The Blithedale Romance - Page 166/170

"No matter what I was to her," he answered gloomily, yet without actual

emotion. "She is now beyond my reach. Had she lived, and hearkened to

my counsels, we might have served each other well. But there Zenobia

lies in yonder pit, with the dull earth over her. Twenty years of a

brilliant lifetime thrown away for a mere woman's whim!"

Heaven deal with Westervelt according to his nature and deserts!--that

is to say, annihilate him. He was altogether earthy, worldly, made for

time and its gross objects, and incapable--except by a sort of dim

reflection caught from other minds--of so much as one spiritual idea.
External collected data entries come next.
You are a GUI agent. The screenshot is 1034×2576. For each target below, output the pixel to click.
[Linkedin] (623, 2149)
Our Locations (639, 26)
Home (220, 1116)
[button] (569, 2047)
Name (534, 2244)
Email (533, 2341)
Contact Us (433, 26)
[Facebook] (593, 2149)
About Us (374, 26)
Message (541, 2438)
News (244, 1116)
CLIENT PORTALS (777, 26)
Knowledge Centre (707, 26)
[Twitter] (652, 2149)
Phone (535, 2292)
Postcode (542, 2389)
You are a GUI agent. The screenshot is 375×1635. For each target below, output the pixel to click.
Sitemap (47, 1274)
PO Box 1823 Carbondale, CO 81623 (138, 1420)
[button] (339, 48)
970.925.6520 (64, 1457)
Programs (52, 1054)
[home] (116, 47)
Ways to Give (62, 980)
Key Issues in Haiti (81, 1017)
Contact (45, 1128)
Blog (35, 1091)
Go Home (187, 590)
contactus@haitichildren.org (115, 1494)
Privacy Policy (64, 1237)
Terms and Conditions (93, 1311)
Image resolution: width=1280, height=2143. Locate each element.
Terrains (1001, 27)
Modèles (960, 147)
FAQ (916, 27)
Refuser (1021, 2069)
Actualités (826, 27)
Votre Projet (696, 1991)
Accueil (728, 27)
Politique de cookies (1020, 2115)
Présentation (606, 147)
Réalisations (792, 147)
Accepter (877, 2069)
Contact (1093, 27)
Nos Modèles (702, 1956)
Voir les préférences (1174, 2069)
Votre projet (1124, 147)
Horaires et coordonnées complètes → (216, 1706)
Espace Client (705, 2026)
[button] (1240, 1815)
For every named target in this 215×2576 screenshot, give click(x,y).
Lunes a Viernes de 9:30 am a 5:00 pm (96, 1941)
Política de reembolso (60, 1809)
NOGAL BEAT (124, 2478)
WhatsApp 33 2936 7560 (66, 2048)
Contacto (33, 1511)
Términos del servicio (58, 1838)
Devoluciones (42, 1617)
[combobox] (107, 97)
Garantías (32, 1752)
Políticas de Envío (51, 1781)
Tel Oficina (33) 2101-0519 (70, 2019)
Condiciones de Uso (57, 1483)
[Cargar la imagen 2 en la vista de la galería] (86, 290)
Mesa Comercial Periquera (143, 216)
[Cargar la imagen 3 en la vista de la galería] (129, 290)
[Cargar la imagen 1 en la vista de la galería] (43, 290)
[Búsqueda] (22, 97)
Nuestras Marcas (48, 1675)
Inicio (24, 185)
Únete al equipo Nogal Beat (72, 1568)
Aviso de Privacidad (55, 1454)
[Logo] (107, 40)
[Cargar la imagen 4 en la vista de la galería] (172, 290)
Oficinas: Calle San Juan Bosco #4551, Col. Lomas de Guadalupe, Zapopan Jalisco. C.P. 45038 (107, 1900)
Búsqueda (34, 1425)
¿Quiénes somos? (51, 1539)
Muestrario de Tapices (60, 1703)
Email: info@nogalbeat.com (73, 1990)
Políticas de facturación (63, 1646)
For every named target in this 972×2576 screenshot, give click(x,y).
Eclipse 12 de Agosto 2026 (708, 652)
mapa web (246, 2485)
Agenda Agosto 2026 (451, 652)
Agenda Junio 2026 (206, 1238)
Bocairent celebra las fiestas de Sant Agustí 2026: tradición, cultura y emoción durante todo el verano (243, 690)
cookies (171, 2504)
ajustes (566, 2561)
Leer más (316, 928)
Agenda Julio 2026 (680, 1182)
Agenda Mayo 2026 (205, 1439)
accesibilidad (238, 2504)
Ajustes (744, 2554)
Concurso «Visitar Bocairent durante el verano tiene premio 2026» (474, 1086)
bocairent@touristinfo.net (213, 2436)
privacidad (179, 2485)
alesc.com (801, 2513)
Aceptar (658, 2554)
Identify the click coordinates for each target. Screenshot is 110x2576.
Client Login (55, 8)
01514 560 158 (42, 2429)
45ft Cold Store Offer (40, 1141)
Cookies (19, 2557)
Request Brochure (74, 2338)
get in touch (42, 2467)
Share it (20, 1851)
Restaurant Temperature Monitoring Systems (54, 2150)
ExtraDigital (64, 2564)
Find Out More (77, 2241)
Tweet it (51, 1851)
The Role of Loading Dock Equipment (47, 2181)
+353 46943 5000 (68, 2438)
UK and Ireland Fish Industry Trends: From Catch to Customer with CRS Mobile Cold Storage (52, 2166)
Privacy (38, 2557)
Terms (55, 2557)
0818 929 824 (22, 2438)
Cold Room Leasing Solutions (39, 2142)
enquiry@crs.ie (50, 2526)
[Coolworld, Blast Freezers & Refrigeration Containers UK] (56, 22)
Whatever stain Zenobia had was caught from him; nor does it seldom

happen that a character of admirable qualities loses its better life

because the atmosphere that should sustain it is rendered poisonous by

such breath as this man mingled with Zenobia's.

Yet his reflections

possessed their share of truth. It was a woeful thought, that a woman

of Zenobia's diversified capacity should have fancied herself

irretrievably defeated on the broad battlefield of life, and with no

refuge, save to fall on her own sword, merely because Love had gone

against her. It is nonsense, and a miserable wrong,--the result, like

so many others, of masculine egotism,--that the success or failure of

woman's existence should be made to depend wholly on the affections,

and on one species of affection, while man has such a multitude of

other chances, that this seems but an incident. For its own sake, if

it will do no more, the world should throw open all its avenues to the

passport of a woman's bleeding heart.

As we stood around the grave, I looked often towards Priscilla,

dreading to see her wholly overcome with grief. And deeply grieved, in

truth, she was. But a character so simply constituted as hers has room

only for a single predominant affection. No other feeling can touch

the heart's inmost core, nor do it any deadly mischief. Thus, while we

see that such a being responds to every breeze with tremulous

vibration, and imagine that she must be shattered by the first rude

blast, we find her retaining her equilibrium amid shocks that might

have overthrown many a sturdier frame. So with Priscilla; her one

possible misfortune was Hollingsworth's unkindness; and that was

destined never to befall her, never yet, at least, for Priscilla has

not died.

But Hollingsworth! After all the evil that he did, are we to leave him

thus, blest with the entire devotion of this one true heart, and with

wealth at his disposal to execute the long-contemplated project that

had led him so far astray? What retribution is there here? My mind

being vexed with precisely this query, I made a journey, some years

since, for the sole purpose of catching a last glimpse of

Hollingsworth, and judging for myself whether he were a happy man or

no. I learned that he inhabited a small cottage, that his way of life

was exceedingly retired, and that my only chance of encountering him or

Priscilla was to meet them in a secluded lane, where, in the latter

part of the afternoon, they were accustomed to walk.